Mike Scarpiello said...

I think it sucked because the island was supposed to be the hero and they explained NOTHING about it. They had the entire season to do so and blew it.

All we are left with is Jack's feelings. I feel shafted as the previous person said.

Nichole R. said...

I felt it was an acceptable and satisfying ending for a fictional TV series. Had this piece of work been the culmination of a six-year New York Times investigation that promised to disclose the secrets of the universe, I’d have felt ripped off. But seeing TV characters -- who I’ve followed for six years -- get to reconnect with one another was rewarding and comforting to me. I don’t think it was a masterpiece, but I also don’t think it sucked.

Anonymous said...

If it makes you feel superior to pretend that you got something out of the finale, good for you. The finale sucked.

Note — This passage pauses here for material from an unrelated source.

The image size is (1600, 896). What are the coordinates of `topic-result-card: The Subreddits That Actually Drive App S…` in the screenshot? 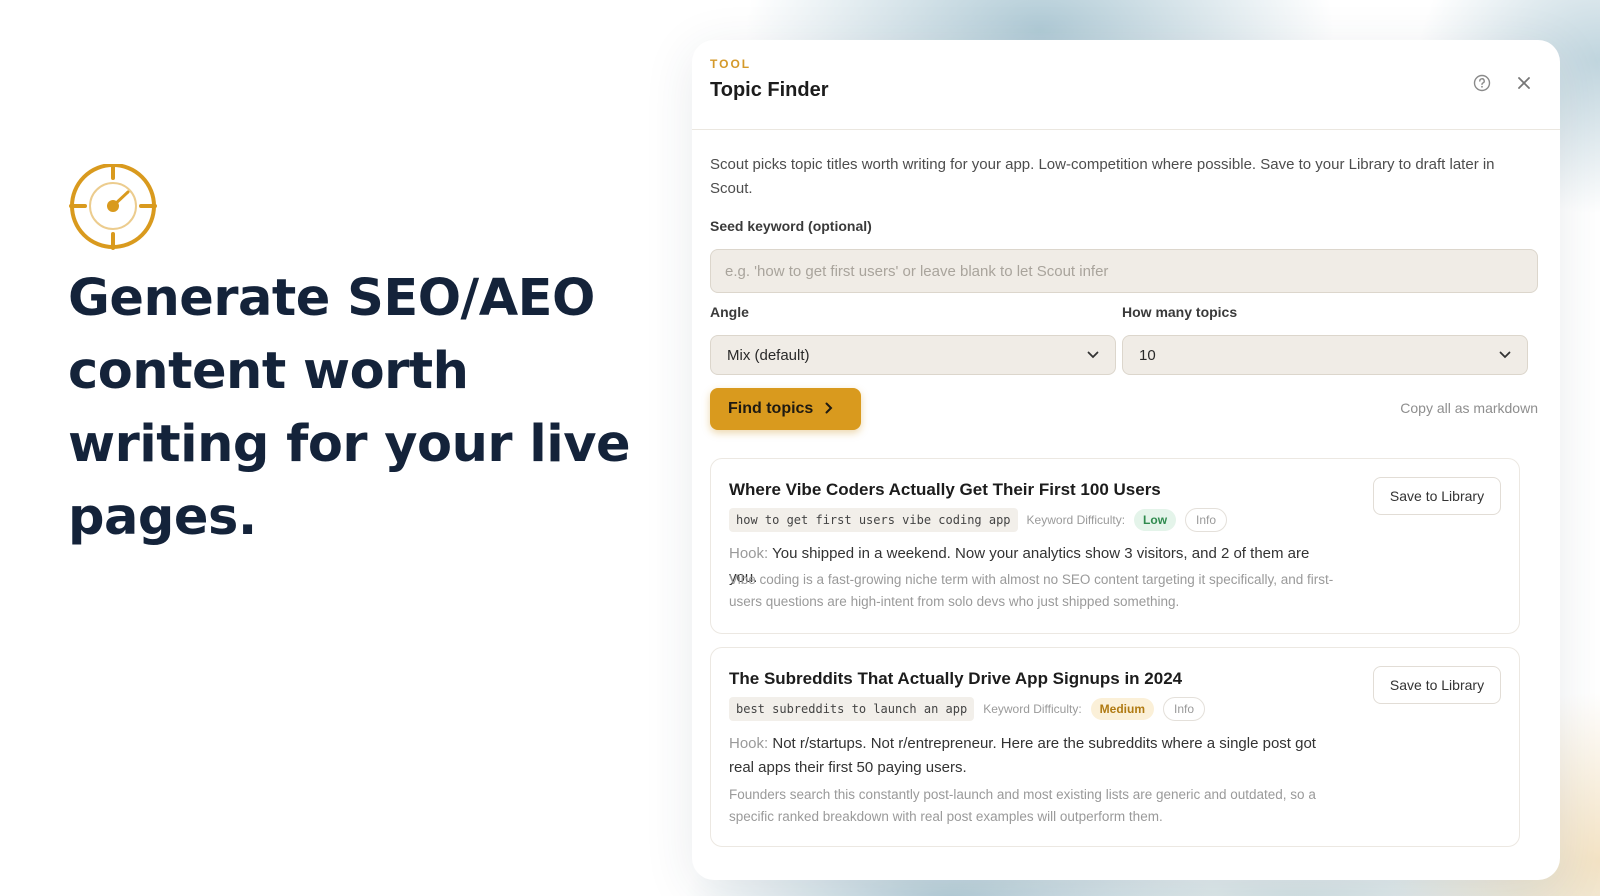 It's located at (1115, 747).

Here's a good study in contrasts for you. "Ashes to Ashes" ended on Friday. Find that and watch it and then you can see how a series is supposed to end.

Anonymous said...

I could care less about having my questions answered, and the ending still sucked. It was just a bunch of crap strung together for 2 hours so the last 10 minutes would make sense, which went a little like this. Guess what..... everyone eventually died. But even in death they ended up together. The End.

Lame.

Anonymous said...

It absolutely sucked.

How any Lost fan can be anything but pissed off right now, I do not know.

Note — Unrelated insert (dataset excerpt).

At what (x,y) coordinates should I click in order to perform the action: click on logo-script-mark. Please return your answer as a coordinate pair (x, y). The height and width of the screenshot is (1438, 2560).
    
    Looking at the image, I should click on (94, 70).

They used the ending everybody guessed 5 years ago.

I am angry to the bone!

Worst. Finale. Ever.

Anonymous said...

I'll be honest, I went into the finale expecting little answers - in that regard I was not let down.
As far as the actual episode itself I am bitterly dissappointed.
The on island action was all terrible; particuarly the very convenient mortalizing of smokey so he could be off'd in a pretty unspectacular way. The magic cave felt very "unLost" and was also pretty anticlimactic as was all the plane stuff.
All season long I hated the flash sideways, but I thought by the end we would discover their significance and perhaps even rewatch them more fondly after we understood them. After the big 'reveal' I now feel like the flash sideways were even more pointless than before. A lost-character specific purgatory.... what a f--ing joke.
I'm such a huge fan of the show I honestly didn't think there was a possibility I wasn't going to love the finale. As someone already said, it was pretty much the worst end they could have possibly written.

Anonymous said...

You people who liked it are dumbasses. It's okay to end a show like The Sopranos without, well, ending it. Because that show WAS about the charachters and their extraordinary lives. Lost, on the other hand, was all about the mystery of weird things and weird people on a freaking weird place. Not knowing the why's make the whole six years long experience pointless. Fuck Jack, Locke and all them sorry assess. I WANT ANSWERS. I feel cheated.